* [Exercise requirements]: Exactly the lines from the one containing "Select the dashboard title Tableau de Bord RH" through the final line of the data are to be written out again, with nothing added.
====== Extracted entries
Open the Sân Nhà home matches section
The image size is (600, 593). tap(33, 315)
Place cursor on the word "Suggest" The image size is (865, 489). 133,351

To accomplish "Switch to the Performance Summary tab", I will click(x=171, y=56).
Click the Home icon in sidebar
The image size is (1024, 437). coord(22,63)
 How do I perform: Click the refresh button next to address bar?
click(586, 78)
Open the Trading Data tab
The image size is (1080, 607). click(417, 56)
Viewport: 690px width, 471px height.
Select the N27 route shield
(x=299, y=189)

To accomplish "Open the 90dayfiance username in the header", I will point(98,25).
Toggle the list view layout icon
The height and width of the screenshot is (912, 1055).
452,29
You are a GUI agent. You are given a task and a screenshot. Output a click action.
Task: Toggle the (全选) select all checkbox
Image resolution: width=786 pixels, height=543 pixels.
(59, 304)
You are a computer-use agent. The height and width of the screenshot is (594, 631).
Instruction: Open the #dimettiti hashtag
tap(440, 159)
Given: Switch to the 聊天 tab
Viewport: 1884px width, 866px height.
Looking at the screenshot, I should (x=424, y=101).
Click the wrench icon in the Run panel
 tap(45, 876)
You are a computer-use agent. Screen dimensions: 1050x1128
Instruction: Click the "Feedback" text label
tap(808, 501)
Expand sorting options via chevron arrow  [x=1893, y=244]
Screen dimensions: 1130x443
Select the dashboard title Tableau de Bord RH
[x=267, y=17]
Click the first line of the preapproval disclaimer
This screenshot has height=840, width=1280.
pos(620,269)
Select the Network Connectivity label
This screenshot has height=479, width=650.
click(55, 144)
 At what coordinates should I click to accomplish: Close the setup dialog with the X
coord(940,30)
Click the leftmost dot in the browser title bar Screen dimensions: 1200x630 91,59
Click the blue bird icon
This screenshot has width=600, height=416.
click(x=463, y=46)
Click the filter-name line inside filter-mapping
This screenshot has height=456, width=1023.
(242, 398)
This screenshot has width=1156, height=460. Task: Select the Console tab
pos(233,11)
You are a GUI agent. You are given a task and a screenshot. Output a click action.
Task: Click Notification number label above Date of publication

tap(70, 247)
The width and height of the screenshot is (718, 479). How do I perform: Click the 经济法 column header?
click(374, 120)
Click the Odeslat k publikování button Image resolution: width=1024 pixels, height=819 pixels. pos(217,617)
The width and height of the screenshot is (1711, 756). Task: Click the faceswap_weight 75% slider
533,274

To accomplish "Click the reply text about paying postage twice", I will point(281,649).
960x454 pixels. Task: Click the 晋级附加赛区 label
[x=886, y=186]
============
* [Task answer]:
Select the dashboard title Tableau de Bord RH
[x=267, y=17]
Click the first line of the preapproval disclaimer
This screenshot has height=840, width=1280.
pos(620,269)
Select the Network Connectivity label
This screenshot has height=479, width=650.
click(55, 144)
 At what coordinates should I click to accomplish: Close the setup dialog with the X
coord(940,30)
Click the leftmost dot in the browser title bar Screen dimensions: 1200x630 91,59
Click the blue bird icon
This screenshot has width=600, height=416.
click(x=463, y=46)
Click the filter-name line inside filter-mapping
This screenshot has height=456, width=1023.
(242, 398)
This screenshot has width=1156, height=460. Task: Select the Console tab
pos(233,11)
You are a GUI agent. You are given a task and a screenshot. Output a click action.
Task: Click Notification number label above Date of publication

tap(70, 247)
The width and height of the screenshot is (718, 479). How do I perform: Click the 经济法 column header?
click(374, 120)
Click the Odeslat k publikování button Image resolution: width=1024 pixels, height=819 pixels. pos(217,617)
The width and height of the screenshot is (1711, 756). Task: Click the faceswap_weight 75% slider
533,274

To accomplish "Click the reply text about paying postage twice", I will point(281,649).
960x454 pixels. Task: Click the 晋级附加赛区 label
[x=886, y=186]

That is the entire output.